--- Information given ---
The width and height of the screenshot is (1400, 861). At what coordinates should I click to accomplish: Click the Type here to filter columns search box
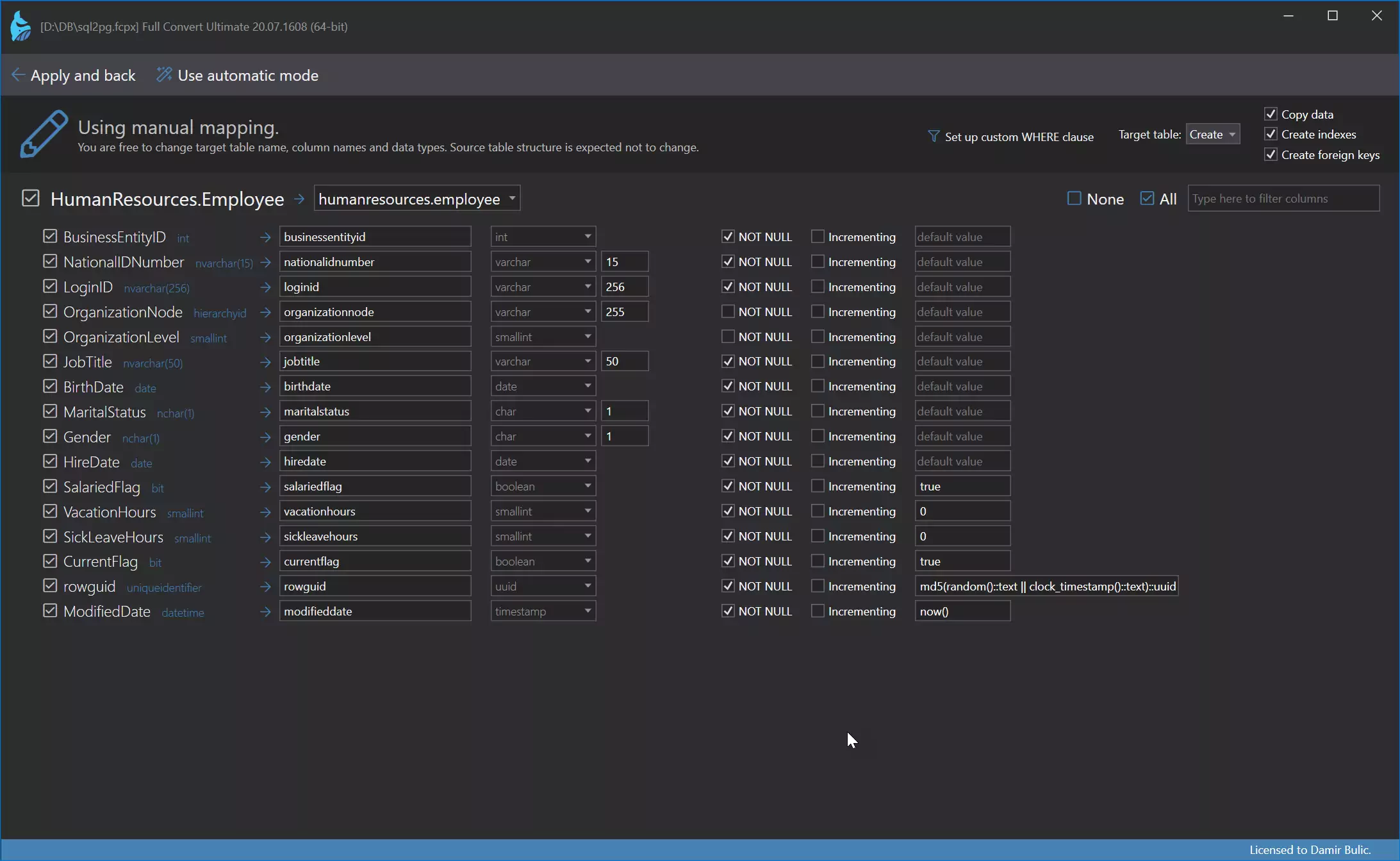click(x=1284, y=198)
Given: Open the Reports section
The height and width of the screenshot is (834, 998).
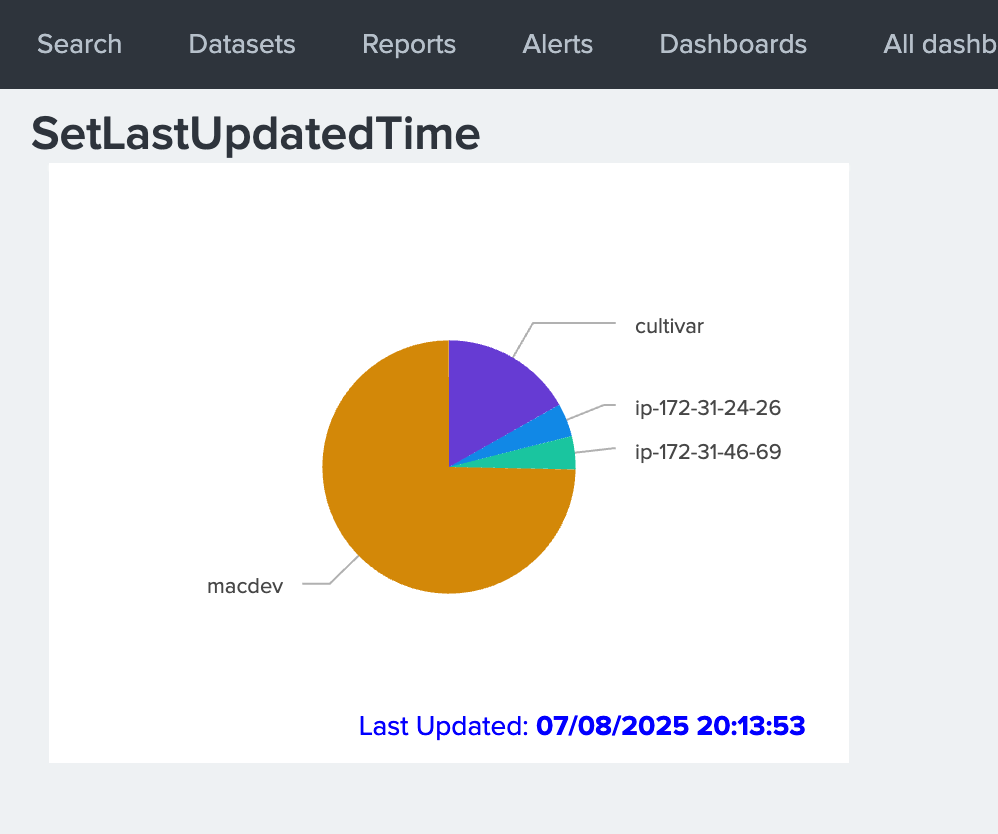Looking at the screenshot, I should click(x=408, y=44).
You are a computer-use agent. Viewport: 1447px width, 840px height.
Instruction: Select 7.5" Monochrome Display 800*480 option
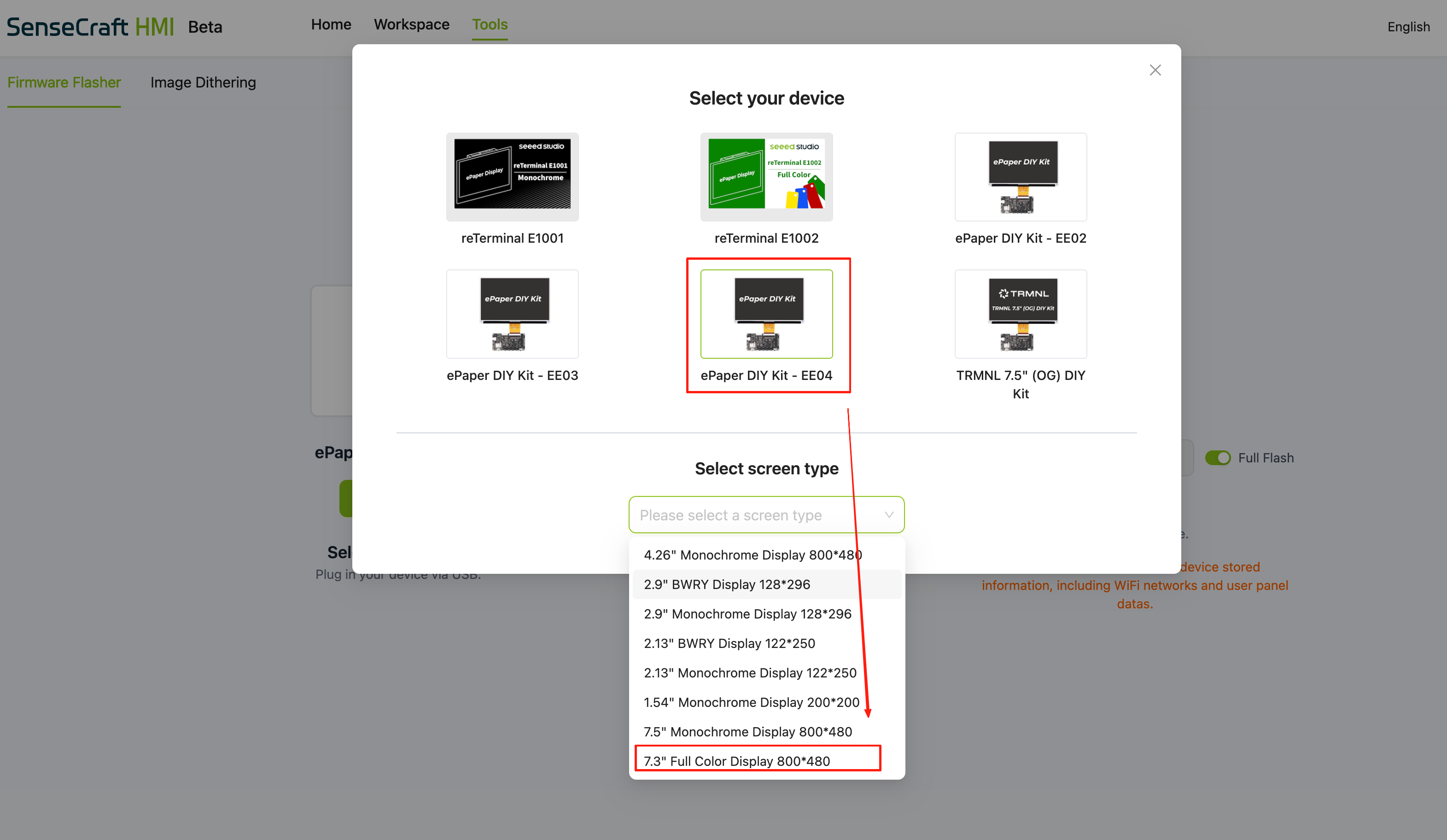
---
**Task details:**
Rewrite the records above with every occurrence of "width" changed to "breadth" and nothing else altered. Leave the pictures out of your version.

**Output for this exercise:**
The breadth and height of the screenshot is (1400, 861). At what coordinates should I click to accomplish: Click the Type here to filter columns search box
click(x=1284, y=198)
Given: Open the Reports section
The height and breadth of the screenshot is (834, 998).
Looking at the screenshot, I should click(x=408, y=44).
You are a computer-use agent. Viewport: 1447px breadth, 840px height.
Instruction: Select 7.5" Monochrome Display 800*480 option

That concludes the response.